> Enunciado da tarefa:
Retome o excerto sobre a língua portuguesa em África e dê-lhe continuidade a partir da última frase apresentada.

> Excerto:
Naturalmente que nessa decisão pesaram os exemplos dos processos de descolonização no continente africano, mas, igualmente, a contribuição da língua na construção da unidade do Brasil. O fundador do PAIGC, Amílcar Cabral, sintetizou a relevância da língua portuguesa, ao afirmar que «o português é uma das melhores coisas que os portugueses nos deixaram».

O potencial da nossa língua em África é extremamente significativo, sobretudo no hemisfério sul. Além dos PALOP, cuja população crescerá, segundo as estimativas da ONU, para 58 milhões em 2025 e para 83 milhões em 2050, regista-se uma crescente procura da aprendizagem do português nos diversos sistemas de ensino de países que integram a SADC, com particular destaque para a África do Sul, Namíbia e Zimbábue. Idêntico movimento se verifica em vários Estados da UEMOA e CEDEAO, assumindo especial relevância os casos do Senegal, da Costa do Marfim e do Gabão.

> Material fornecido:
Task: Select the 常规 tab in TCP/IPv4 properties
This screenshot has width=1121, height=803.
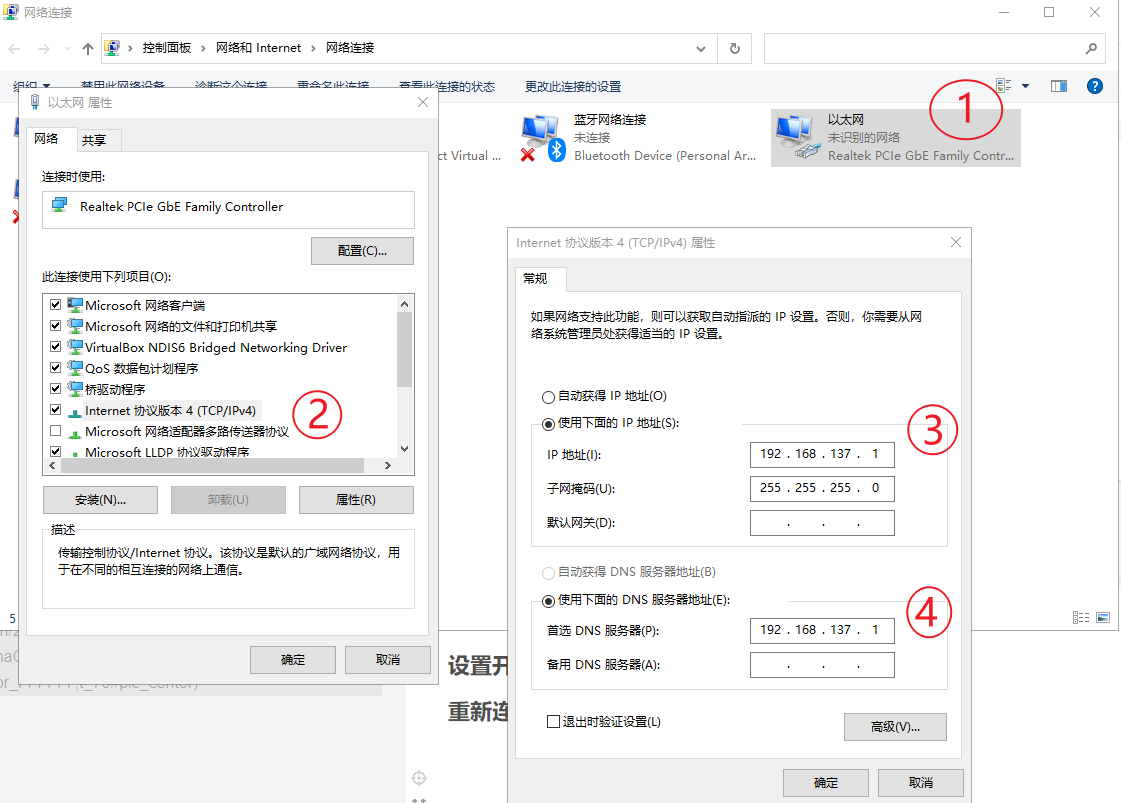Action: [539, 279]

> Resposta à tarefa:
Procurarei, de seguida, sintetizar algumas reflexões que permitam deduzir a importância do português para os países africanos de língua oficial portuguesa, no limiar do séc. XXI:

A Língua Portuguesa como elemento estruturante das identidades nacionais

O Estado africano foi criado durante a implantação do colonialismo europeu que, na sua génese, não teve em consideração as identidades africanas. Assim, o clássico modelo de nação, ambicionada pelas soberanias ocidentais, foi adoptado pelos povos africanos que se tornaram independentes no processo de descolonização da última metade do século XX.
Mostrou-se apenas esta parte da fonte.